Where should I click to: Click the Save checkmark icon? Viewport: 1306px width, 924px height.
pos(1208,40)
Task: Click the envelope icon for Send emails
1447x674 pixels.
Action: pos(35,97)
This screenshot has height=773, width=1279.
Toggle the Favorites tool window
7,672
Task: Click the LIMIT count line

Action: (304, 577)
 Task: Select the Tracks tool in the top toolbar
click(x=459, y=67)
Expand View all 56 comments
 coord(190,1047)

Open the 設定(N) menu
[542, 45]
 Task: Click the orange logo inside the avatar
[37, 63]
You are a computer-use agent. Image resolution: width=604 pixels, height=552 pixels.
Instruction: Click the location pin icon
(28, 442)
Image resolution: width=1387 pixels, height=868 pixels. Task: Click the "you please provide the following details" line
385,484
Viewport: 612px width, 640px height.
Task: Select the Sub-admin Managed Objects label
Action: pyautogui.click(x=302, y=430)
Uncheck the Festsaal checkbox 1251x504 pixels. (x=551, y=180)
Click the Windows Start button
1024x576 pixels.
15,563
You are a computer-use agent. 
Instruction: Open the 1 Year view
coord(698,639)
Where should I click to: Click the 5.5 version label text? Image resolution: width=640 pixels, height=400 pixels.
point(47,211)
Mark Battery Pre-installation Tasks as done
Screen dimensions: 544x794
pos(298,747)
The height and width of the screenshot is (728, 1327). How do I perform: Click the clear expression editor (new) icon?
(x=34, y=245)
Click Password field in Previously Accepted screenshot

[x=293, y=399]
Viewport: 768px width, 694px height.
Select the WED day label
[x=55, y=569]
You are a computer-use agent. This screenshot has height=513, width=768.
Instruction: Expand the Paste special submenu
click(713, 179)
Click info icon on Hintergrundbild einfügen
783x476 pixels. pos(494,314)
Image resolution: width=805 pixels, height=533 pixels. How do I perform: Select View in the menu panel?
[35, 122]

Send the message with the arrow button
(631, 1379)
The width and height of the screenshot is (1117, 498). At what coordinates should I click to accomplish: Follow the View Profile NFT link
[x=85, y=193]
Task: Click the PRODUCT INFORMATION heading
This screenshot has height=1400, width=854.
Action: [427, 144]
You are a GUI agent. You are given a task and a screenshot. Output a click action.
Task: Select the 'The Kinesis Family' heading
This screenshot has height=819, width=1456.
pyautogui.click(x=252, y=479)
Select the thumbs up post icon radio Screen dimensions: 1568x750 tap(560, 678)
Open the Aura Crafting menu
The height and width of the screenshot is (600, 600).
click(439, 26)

▶ _Activity_
The data above should be duplicated exactly and completely.

▶ _Answer box_
Where should I click to: Click the Save checkmark icon? Viewport: 1306px width, 924px height.
pos(1208,40)
Task: Click the envelope icon for Send emails
1447x674 pixels.
Action: pos(35,97)
This screenshot has height=773, width=1279.
Toggle the Favorites tool window
7,672
Task: Click the LIMIT count line

Action: (304, 577)
 Task: Select the Tracks tool in the top toolbar
click(x=459, y=67)
Expand View all 56 comments
 coord(190,1047)

Open the 設定(N) menu
[542, 45]
 Task: Click the orange logo inside the avatar
[37, 63]
You are a computer-use agent. Image resolution: width=604 pixels, height=552 pixels.
Instruction: Click the location pin icon
(28, 442)
Image resolution: width=1387 pixels, height=868 pixels. Task: Click the "you please provide the following details" line
385,484
Viewport: 612px width, 640px height.
Task: Select the Sub-admin Managed Objects label
Action: pyautogui.click(x=302, y=430)
Uncheck the Festsaal checkbox 1251x504 pixels. (x=551, y=180)
Click the Windows Start button
1024x576 pixels.
15,563
You are a computer-use agent. 
Instruction: Open the 1 Year view
coord(698,639)
Where should I click to: Click the 5.5 version label text? Image resolution: width=640 pixels, height=400 pixels.
point(47,211)
Mark Battery Pre-installation Tasks as done
Screen dimensions: 544x794
pos(298,747)
The height and width of the screenshot is (728, 1327). How do I perform: Click the clear expression editor (new) icon?
(x=34, y=245)
Click Password field in Previously Accepted screenshot

[x=293, y=399]
Viewport: 768px width, 694px height.
Select the WED day label
[x=55, y=569]
You are a computer-use agent. This screenshot has height=513, width=768.
Instruction: Expand the Paste special submenu
click(713, 179)
Click info icon on Hintergrundbild einfügen
783x476 pixels. pos(494,314)
Image resolution: width=805 pixels, height=533 pixels. How do I perform: Select View in the menu panel?
[35, 122]

Send the message with the arrow button
(631, 1379)
The width and height of the screenshot is (1117, 498). At what coordinates should I click to accomplish: Follow the View Profile NFT link
[x=85, y=193]
Task: Click the PRODUCT INFORMATION heading
This screenshot has height=1400, width=854.
Action: [427, 144]
You are a GUI agent. You are given a task and a screenshot. Output a click action.
Task: Select the 'The Kinesis Family' heading
This screenshot has height=819, width=1456.
pyautogui.click(x=252, y=479)
Select the thumbs up post icon radio Screen dimensions: 1568x750 tap(560, 678)
Open the Aura Crafting menu
The height and width of the screenshot is (600, 600).
click(439, 26)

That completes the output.